De facto, foi a mesma aspiração de justiça que congregou para uma luta comum, em diferentes palcos, os povos de ambos os países, contra um regime que oprimia e suprimia as liberdades cívicas, amputando o seu direito à liberdade e à independência.

Ultrapassada a desconfiança herdada da distorção e desigualdade das relações coloniais e suplantada a distopia da guerra, o processo de paz veio favorecer o aprofundamento de um trabalho conjunto, em registo de reciprocidade.

A força da comunidade histórica entre os dois países origina trocas intensas e fluxos permanentes de pessoas. O elevado número de nacionais de qualquer dos países que fixaram residência no território do outro e que nele exercem actividade; as situações de famílias repartidas entre dois territórios; os múltiplos negócios transnacionais geram amiúde necessidades de cooperação entre os tribunais, os sistemas de investigação criminal, os sistemas prisionais e de reinserção, os sistemas registrais.

Portugal e Angola mantiveram sempre um registo de partilha de informação, e de conhecimento, nos planos jurídico e judiciário, mesmo em tempos de guerra.

Mas a paz melhorou essa experiência, garantindo a continuidade dos processos relacionais e dando espaço ao aprofundamento do conhecimento recíproco, identificando afinidades e favorecendo o respeito pelas idiossincrasias de cada um dos países.

(Dados de localização por coordenadas de píxeis)
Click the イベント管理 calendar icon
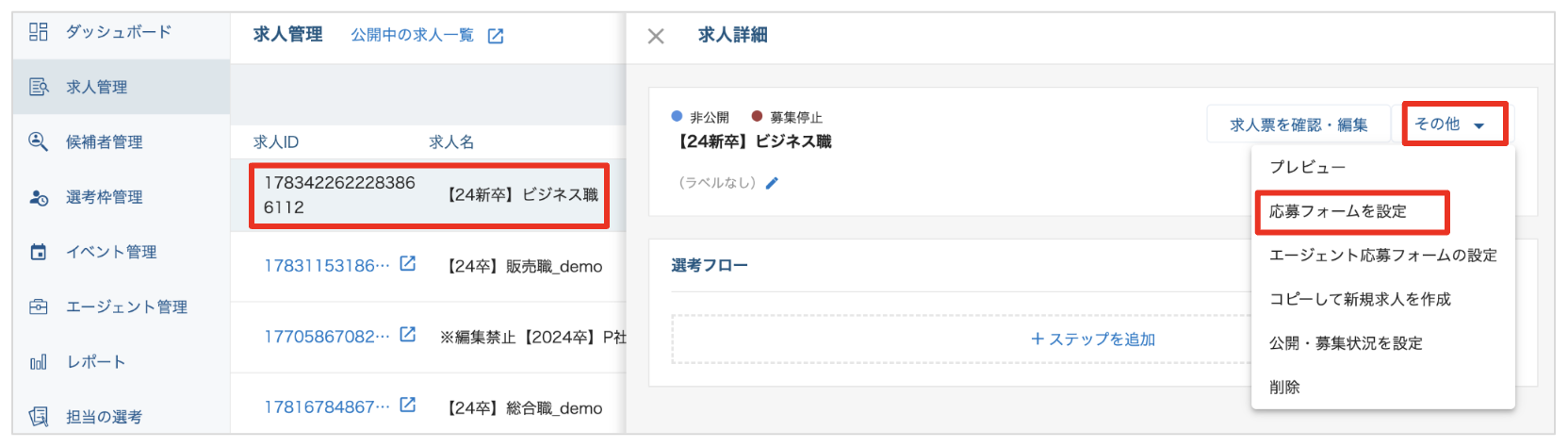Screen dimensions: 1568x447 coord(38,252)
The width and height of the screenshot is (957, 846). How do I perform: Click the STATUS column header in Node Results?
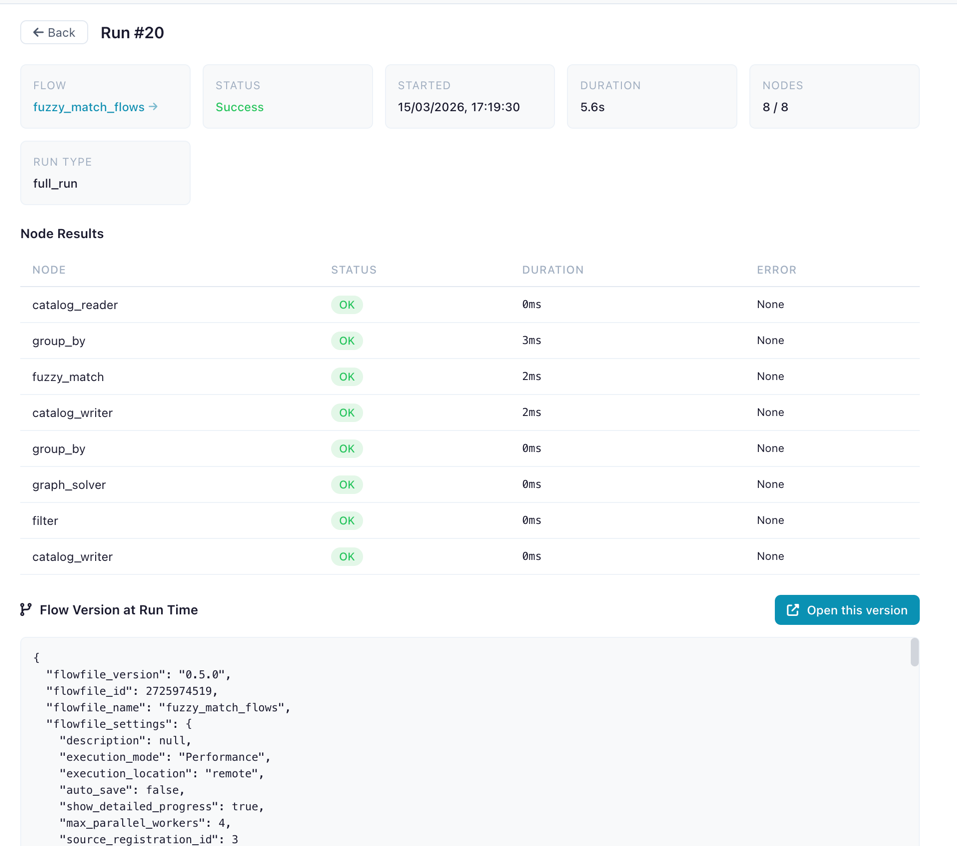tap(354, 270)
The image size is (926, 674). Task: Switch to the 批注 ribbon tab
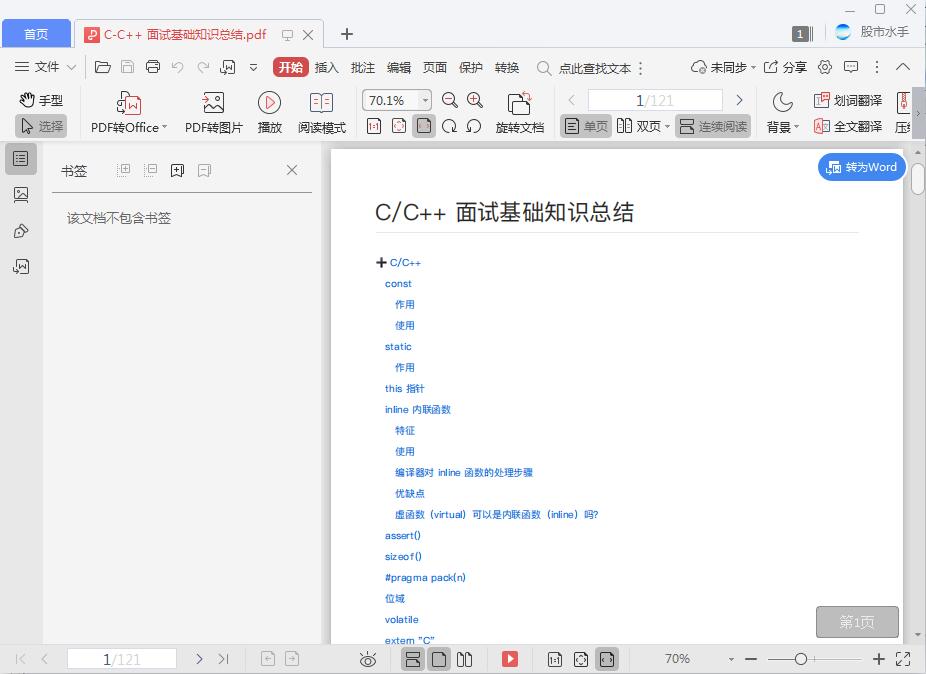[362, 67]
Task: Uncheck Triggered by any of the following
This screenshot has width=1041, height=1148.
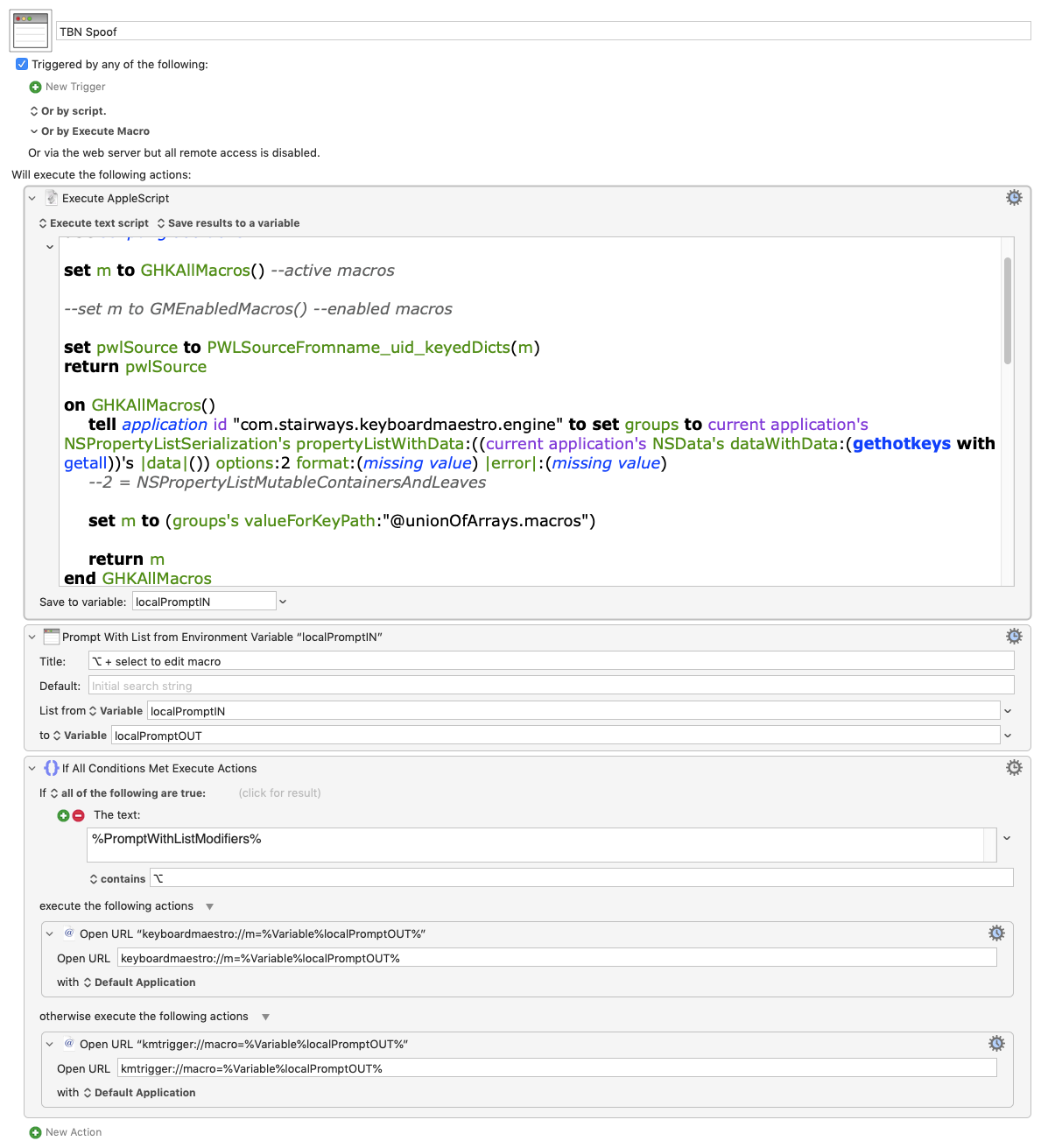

* Item da tarefa 1: Transcreva do texto sobre as relações entre Portugal e Angola o trecho que se inicia com as palavras que contêm "De facto, foi" e termina em "registo de reciprocidade.".
* Item da tarefa 2:
Responda às seguintes perguntas com base no texto sobre as relações entre Portugal e Angola:
(a) O que congregou os povos de ambos os países para uma luta comum?
(b) Em que planos Portugal e Angola mantiveram sempre um registo de partilha de informação e de conhecimento?
(c) Que processo veio favorecer o aprofundamento de um trabalho conjunto, em registo de reciprocidade?
* Item da tarefa 3: Explique, de acordo com o texto sobre as relações entre Portugal e Angola, por que motivo surgem amiúde necessidades de cooperação entre os tribunais, os sistemas de investigação criminal, os sistemas prisionais e de reinserção e os sistemas registrais dos dois países.

* Resolução da tarefa 1:
De facto, foi a mesma aspiração de justiça que congregou para uma luta comum, em diferentes palcos, os povos de ambos os países, contra um regime que oprimia e suprimia as liberdades cívicas, amputando o seu direito à liberdade e à independência.

Ultrapassada a desconfiança herdada da distorção e desigualdade das relações coloniais e suplantada a distopia da guerra, o processo de paz veio favorecer o aprofundamento de um trabalho conjunto, em registo de reciprocidade.

* Resolução da tarefa 2:
(a) A mesma aspiração de justiça.
(b) Nos planos jurídico e judiciário, mesmo em tempos de guerra.
(c) O processo de paz.

* Resolução da tarefa 3: A força da comunidade histórica entre os dois países origina trocas intensas e fluxos permanentes de pessoas. O elevado número de nacionais de cada país que residem e exercem actividade no território do outro, as famílias repartidas entre os dois territórios e os múltiplos negócios transnacionais geram essas necessidades de cooperação.